Reuse Markers to Create Liquid Watercolors

What You Need:

  • Markers
  • Jars with their lids
  • Water
  • Large measuring cup
  • Paintbrushes
  • Paper for painting
  • Labels for the jars (optional)

What You Do:

  1. Gather your markers and ask your learner to separate them by color.
  2. Have your child place the markers tip-down into jars by color, ensuring that the marker tips are inside the jar. Use larger jars for the colors that have more markers.
  3. Have your child use a measuring cup with a spout to pour water into each of the jars. Add more or less water depending on how concentrated you want the color to be.
  4. Ask your child to observe how the ink seeps from the markers and diffuses throughout the water. Ask them, “What are you noticing? What’s happening to the water? Is the color of the water what you expected?”
  5. Leave the markers soaking overnight. The next day, ask your child to carefully stir the liquid with the markers and to make observations about what they see. After a night of soaking, the color should be completely diffused throughout the water. Ask your child, “What’s happening to the water? What do you notice is on the bottom?” Sometimes, the ink will sink to the bottom, depending on how many markers are in the jar.         
  6. Have your child paint a picture using the liquid watercolor paint. As your child paints, have them make observations about the watercolor paint. Ask them:
    • Are the colors as dark or vibrant as you imagined they would be?
    • Are there colors you wish you had?
    • Are there colors we can mix to make a new color?
    • How is the watercolor paint the same or different from the paint you usually use?
  7. Have your child label the jars, listing the color and making sure to write that it is watercolor paint. This label will help prevent accidental ingestion.
  8. Store leftover liquid paint at room temperature in the same jars you used for the activity. Firmly place the lid on each jar to keep the paint fresh and prevent spillage.

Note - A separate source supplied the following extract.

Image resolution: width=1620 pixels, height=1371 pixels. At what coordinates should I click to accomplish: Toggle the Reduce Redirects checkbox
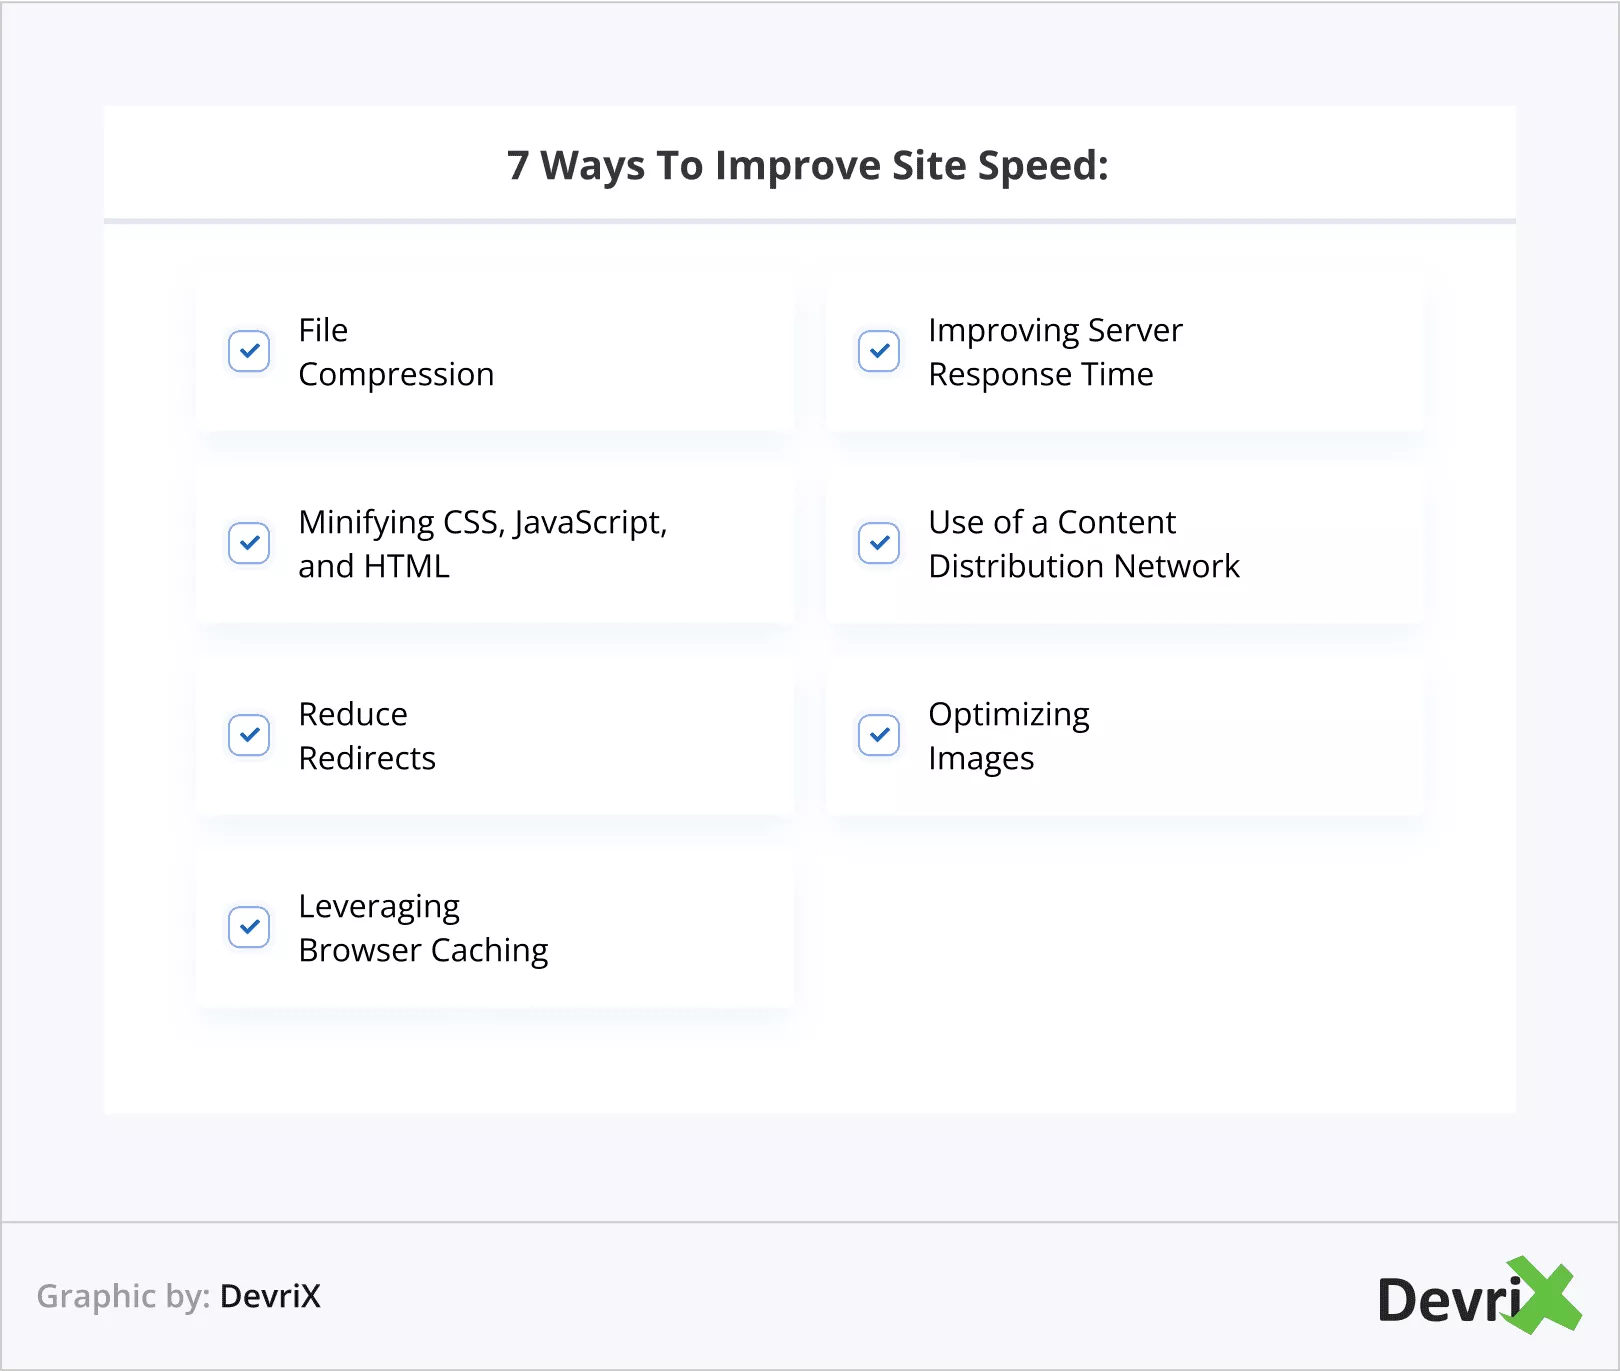[249, 735]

This activity is great for teaching your children to reuse as many materials as they can. Upcycling is often good for the environment, and it shows children that they be resourceful with different materials. If you’re ever in a pinch and want to add interest to your child’s art projects, this activity offers a colorful, thoughtful touch.

Note: Just as drawing with markers can leave some staining, this liquid watercolor can stain clothes.